Sorrentino cerca di ergersi ancora una volta a vate e narratore dei massimi sistemi, la giovinezza e la vecchiaia, il ricordo e l’arte. Il suo film potrebbe apparire come un “naturale” proseguimento de La grande bellezza. Non a caso, nel finale del film del 2013, Jep Gambardella su quello scoglio ricordava il tempo perduto, la beata gioventù, quella “quant’è bella giovinezza che si fugge tutta via…”. In Youth vorrebbe fare lo stesso, ma non riesce ad orientare la sua bussola, mai. Tanto da suscitare in noi la domanda: cosa voleva davvero raccontarci? Certamente l’urgenza (personale) di esorcizzare la paura del futuro, della morte, del panta rei. Senza dubbio, quindi, è una riflessione sul tempo, come giustificato dai tanti corpi nudi sfatti, su tutti quello (del sosia) di Maradona, contrapposti alla fiorente ed esuberante bellezza e sensualità di Miss Universo (Madalina Ghenea). Ma cos’altro?
Youth – La giovinezza è un film che passeggia, proprio come fanno i due protagonisti Fred (Michael Cane) e Mick (Harvey Keitel), che passeggiando cercano se stessi, cercano di ricordare e trovare il perché delle cose. Ecco, Youth è un film in cerca di un senso e in ricerca di un buon finale (che non arriva), proprio come fanno i giovani sceneggiatori che affiancano il personaggio di Keitel. Youth – La giovinezza cerca e ricerca, gira e rimugina, ma non trova nessun approdo concreto o definitivo. “Le emozioni sono sopravvalutate” afferma Michael Cane. Sorrentino, invece, le sottostima, le dimentica, affidandosi a tanti quadri e tanto immobilismo dai quali non scaturisce alcun soffio emozionale, rifugiandosi in tante belle frasi-sentenza che vorrebbero essere “massime” sulla vita e invece suonano come banali parole gettate al vento. È quindi un esito del tutto inaspettato, considerando come La grande bellezza parlasse con le immagini fino a commuoverci.
Insomma, è tutto meno nitido, meno definito, forse più morigerato, e ciò dal contenuto si riverbera anche a livello stilistico e della fotografia (del solito Luca Bigazzi).
In merito agli attori, tutti bravi, ma emerge un certo manierismo camuffato, dove ciascuno suona il proprio strumento meglio che può, trascurando la dialettica d’orchestra.
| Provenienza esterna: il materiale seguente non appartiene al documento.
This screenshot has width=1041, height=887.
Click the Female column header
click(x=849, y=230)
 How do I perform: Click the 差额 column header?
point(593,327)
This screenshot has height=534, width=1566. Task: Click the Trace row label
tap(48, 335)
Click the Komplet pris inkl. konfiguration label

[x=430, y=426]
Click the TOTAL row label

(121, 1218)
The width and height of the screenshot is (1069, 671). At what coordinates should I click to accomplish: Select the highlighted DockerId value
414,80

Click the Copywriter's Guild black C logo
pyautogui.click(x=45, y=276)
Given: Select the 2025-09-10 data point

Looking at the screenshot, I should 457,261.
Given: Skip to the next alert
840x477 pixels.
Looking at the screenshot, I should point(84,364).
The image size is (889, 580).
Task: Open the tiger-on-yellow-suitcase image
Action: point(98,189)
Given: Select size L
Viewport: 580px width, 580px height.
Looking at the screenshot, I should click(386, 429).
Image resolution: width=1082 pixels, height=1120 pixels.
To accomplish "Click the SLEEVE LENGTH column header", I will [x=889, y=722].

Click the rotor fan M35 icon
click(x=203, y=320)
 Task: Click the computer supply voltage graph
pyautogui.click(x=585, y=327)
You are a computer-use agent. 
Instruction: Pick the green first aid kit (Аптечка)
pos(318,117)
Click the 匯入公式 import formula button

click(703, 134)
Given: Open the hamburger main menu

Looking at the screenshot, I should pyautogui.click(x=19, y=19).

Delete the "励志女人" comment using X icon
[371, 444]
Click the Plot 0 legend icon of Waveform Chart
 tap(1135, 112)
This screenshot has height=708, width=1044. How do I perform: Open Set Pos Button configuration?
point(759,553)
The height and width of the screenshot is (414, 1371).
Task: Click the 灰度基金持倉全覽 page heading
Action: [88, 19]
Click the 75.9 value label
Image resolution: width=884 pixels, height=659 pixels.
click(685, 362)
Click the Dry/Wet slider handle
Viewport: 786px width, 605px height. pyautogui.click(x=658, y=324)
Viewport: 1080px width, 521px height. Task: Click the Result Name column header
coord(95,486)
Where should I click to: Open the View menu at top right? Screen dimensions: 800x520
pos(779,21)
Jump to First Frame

Un po’ impostata Rachel Weisz, tenero e dolente Michael Cane, preciso e sornione Paul Dano. Harvey Keitel fa le scarpe a tutti.
In conclusione, però, vorrei non essere frainteso: Youth – La giovinezza è un bel film, senza dubbio, anche se lacunoso e ombroso in più frangenti. È un buon film che ricerca il rigore estetico e lo splendore complessivo de La grande bellezza, ma tornando coi piedi per terra, alla narrazione cinematografica che Sorrentino sembrava aver sublimato. Youth – La giovinezza è un film di transizione, con l’incompiutezza di quelle opere che ricercano una sintesi e una concertazione dei film passati, con molta probabilità l’anticamera verso un nuovo esito ben più compiuto, proprio come fu per This must be the place all’alba de La grande bellezza.